A century after they were first written, an early Antarctic explorer’s notes on the sexual habits of the Adélie penguin have been published.
Dr. George Murray Levick (1876–1956) spent a winter watching the penguins at Cape Adare, but what he saw was considered so shocking to Edwardian sensibilities that the section on sex was left out of his published report. He also wrote in Greek, to further hide his observations.
Levick saw males having sex with other males, males having sex with dead females, including several that had died the previous year. He also saw them gang up and ‘rape’ females and chicks and he saw male gangs kill chicks.
This led Levick to describe the activity anthropomorphically; the males were “hooligans,” forming “hooligan bands” and practiced “astonishing depravity.” “There seems to be no crime too low for these penguins,” he wrote.
The crimes which they commit are such as to find no place in this book, but it is interesting indeed to note that, when nature intends them to find employment, these birds, like men, degenerate in idleness.
Douglas Russell, curator of birds at the London’s Natural History Museum, who unearthed the study, tells the Guardian that we now understand what’s going on:
Adélies gather at their colonies in October to start to breed. They have only a few weeks to do that and young adults simply have no experience of how to behave.
Many respond to inappropriate cues. Hence the seeming depravity of their behaviour. For example, a dead penguin, lying with its eyes half-open, is very similar in appearance to a compliant female. The result is the so-called necrophilia that Levick witnessed and which so disgusted him.

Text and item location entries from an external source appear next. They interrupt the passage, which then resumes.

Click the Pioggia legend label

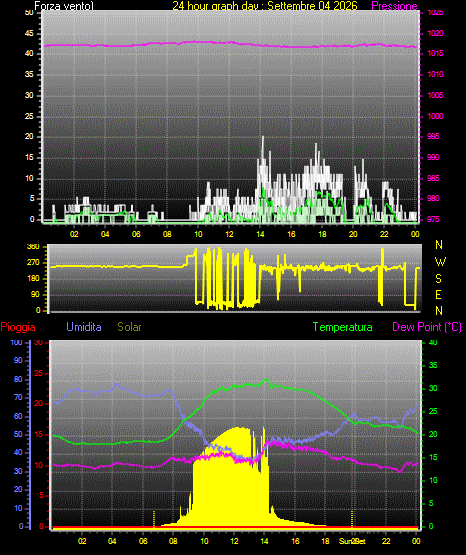tap(18, 327)
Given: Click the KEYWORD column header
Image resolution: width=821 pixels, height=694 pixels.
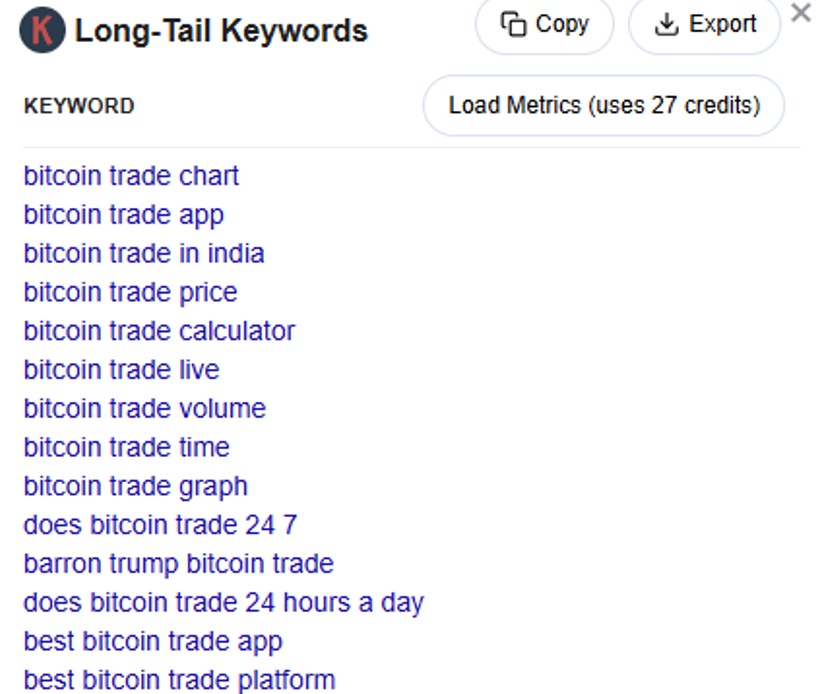Looking at the screenshot, I should pos(79,106).
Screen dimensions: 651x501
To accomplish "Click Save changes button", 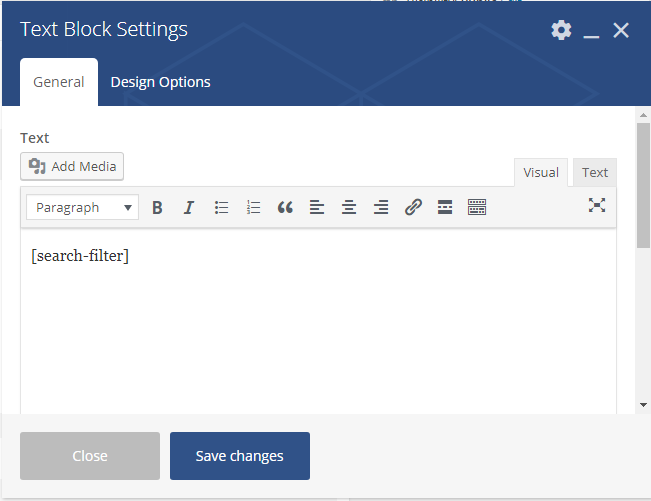I will 239,456.
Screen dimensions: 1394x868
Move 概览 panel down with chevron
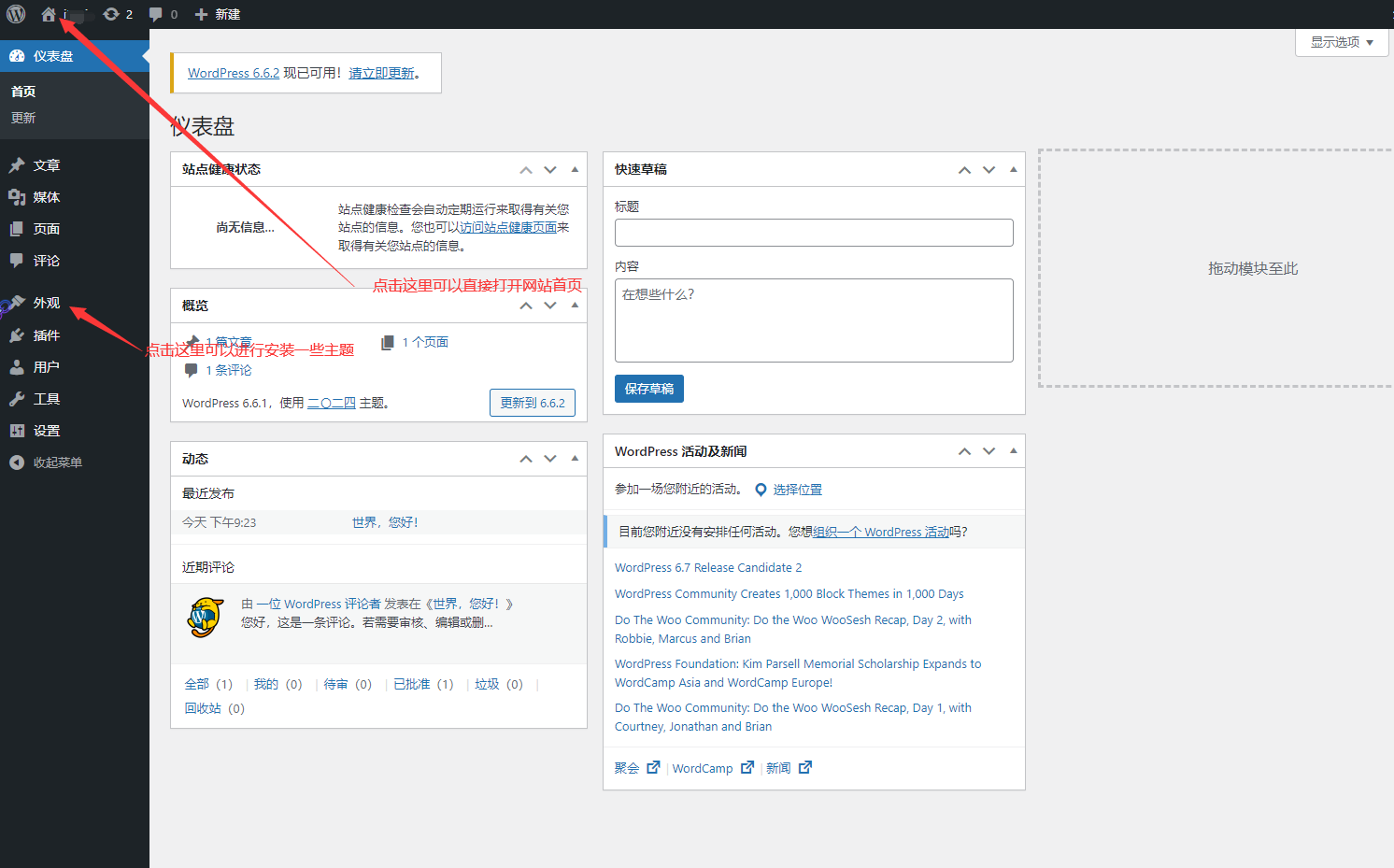[x=550, y=306]
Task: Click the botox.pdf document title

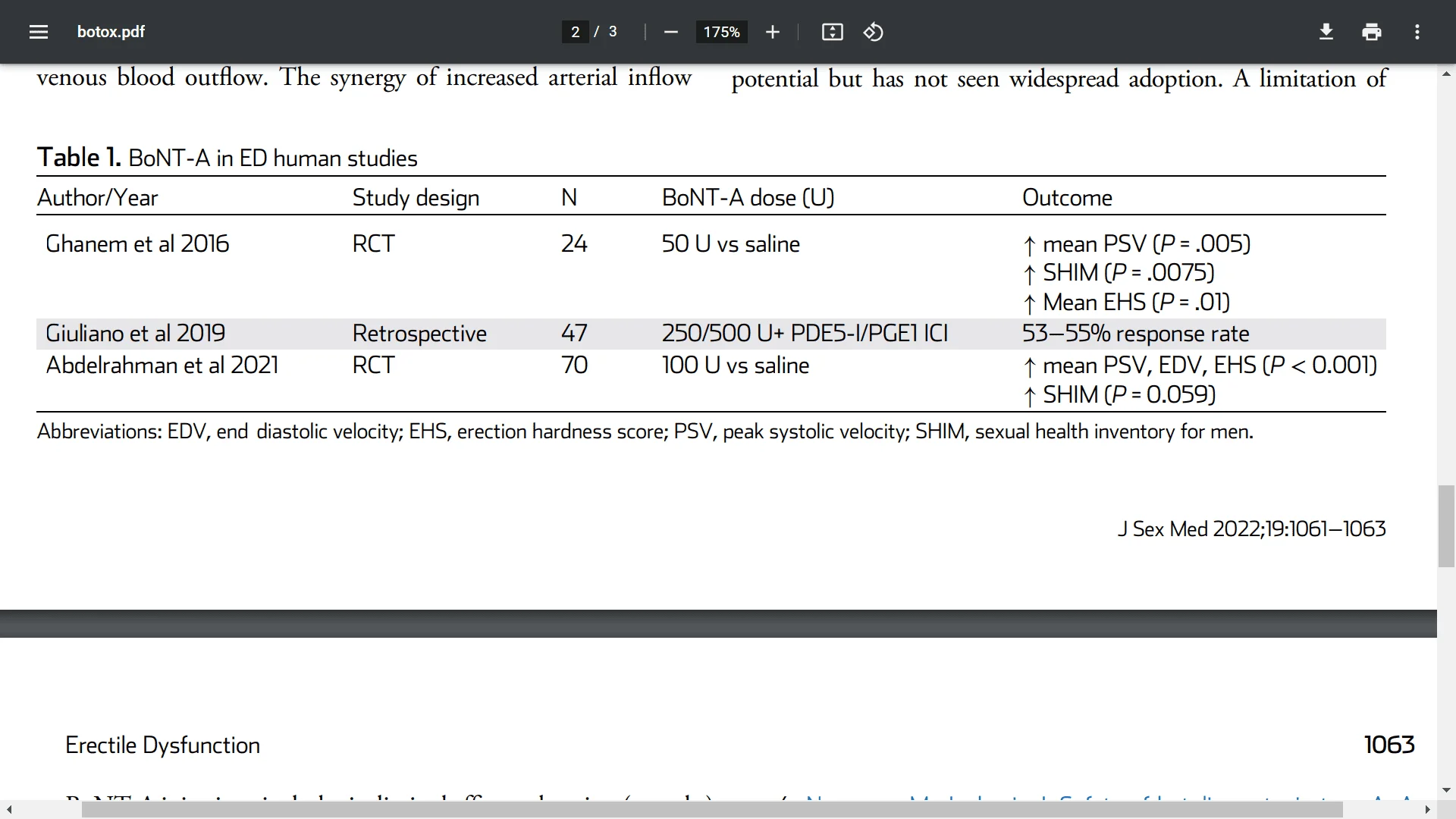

Russell also notes that Levick undoubtedly saw the penguins as we continue to do today as human-like. This is why the movie “March of the Penguins” was able to be deployed by conservatives as an argument for monogamy and for so-called “intelligent design.”
“Levick’s notes were decades ahead of their time and possibly the first ever attempt to reveal the more challenging aspects of bird behavioral strategies to the academic world,” says Russell, adding that:
Over the course of the last 50 years there has gradually been more freedom and willingness to objectively interpret sexual behaviors in animals.
Says penguin researcher David Ainley:
Penguin research has come a long way since Levick’s day. These days we’re not so much concerned with hooligans and the follies of young penguins, but rather the fact that only about 15% of the breeders consistently raise young.
Levick’s notebook is at the center of a new exhibition on the 1910-13 Scott Antarctic Expedition running at the Natural History Museum until September.
They are published in the journal “Polar Record,” though as it is an academic journal, it will cost you to read them.